German Censorship Policy

Many governments today want to shield their citizens from certain historical facts that they find shameful. A great example of this is the Tiananmen Square incident. While this might not be as surprising coming from China, countries in the EU like Germany also have started to censor information as well.

In February of 2010, a federal law was passed in Germany that aimed to censor child pornography from the Internet. While censorship of child pornography might be seen in positive light, the legislation that was passed requires federal investigators to main a list of any sites that have been accused of containing pornography. Furthermore, ISPs will be required to intercept those requests with a sign that reminds users that child pornography is illegal. Most individuals that voiced concern are afraid of the idea that the German government has a method of censorship in place that can be easily used to suppress other sites and prevent freedom of speech, freedom of political expression, and even freedom of access to information.

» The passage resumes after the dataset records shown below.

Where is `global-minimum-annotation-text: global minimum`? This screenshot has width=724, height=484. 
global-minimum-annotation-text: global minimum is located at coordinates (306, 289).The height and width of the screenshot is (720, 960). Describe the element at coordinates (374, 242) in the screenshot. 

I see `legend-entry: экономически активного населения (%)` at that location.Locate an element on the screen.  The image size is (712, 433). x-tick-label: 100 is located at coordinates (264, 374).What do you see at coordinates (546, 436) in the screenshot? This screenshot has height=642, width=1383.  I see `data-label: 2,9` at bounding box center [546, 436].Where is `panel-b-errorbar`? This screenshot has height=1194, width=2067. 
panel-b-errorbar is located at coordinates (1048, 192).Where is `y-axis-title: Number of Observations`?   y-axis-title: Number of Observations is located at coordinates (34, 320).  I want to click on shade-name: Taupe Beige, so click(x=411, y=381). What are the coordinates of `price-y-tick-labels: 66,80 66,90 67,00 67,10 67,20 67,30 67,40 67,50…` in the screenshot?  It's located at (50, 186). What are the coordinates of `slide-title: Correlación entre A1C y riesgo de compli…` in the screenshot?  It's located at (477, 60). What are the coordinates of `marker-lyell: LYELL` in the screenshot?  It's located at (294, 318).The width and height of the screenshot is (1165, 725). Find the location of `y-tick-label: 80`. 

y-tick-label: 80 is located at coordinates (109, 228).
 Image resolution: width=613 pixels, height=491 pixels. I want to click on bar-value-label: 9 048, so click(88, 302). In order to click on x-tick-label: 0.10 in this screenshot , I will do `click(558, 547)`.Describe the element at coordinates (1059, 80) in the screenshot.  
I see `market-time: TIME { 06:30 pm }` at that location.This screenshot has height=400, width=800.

Despite the censorship, one of the key differences in Germany is that most Internet censorship occurs after state court rulings, which enable judicial review to occur prior state action. Many regions in Germany already regionally block IP addresses of websites that contain racist, xenophobic, and Nazi-related material even though it is not practiced at a national level.

The German government has also long required some companies to censor its content online. Google Germany has blocked many White Nationalist and Nazi websites. Additionally, websites that deny the existence of the holocaust have been removed from Google search results. While this is simply in compliance with Germany law, it can still be seen as a form of censorship and as a way to maintain social cohesion not only locally but also internationally.

Some Germany anti-censorship groups including Eco, Netzwerk Neue Medien, ODEM, CCC, DETR, and BBA continue to examine laws and issues of censorship with the hopes of protecting basic human rights, maintaining a free and unregulated Internet, and promoting the free exchange of information.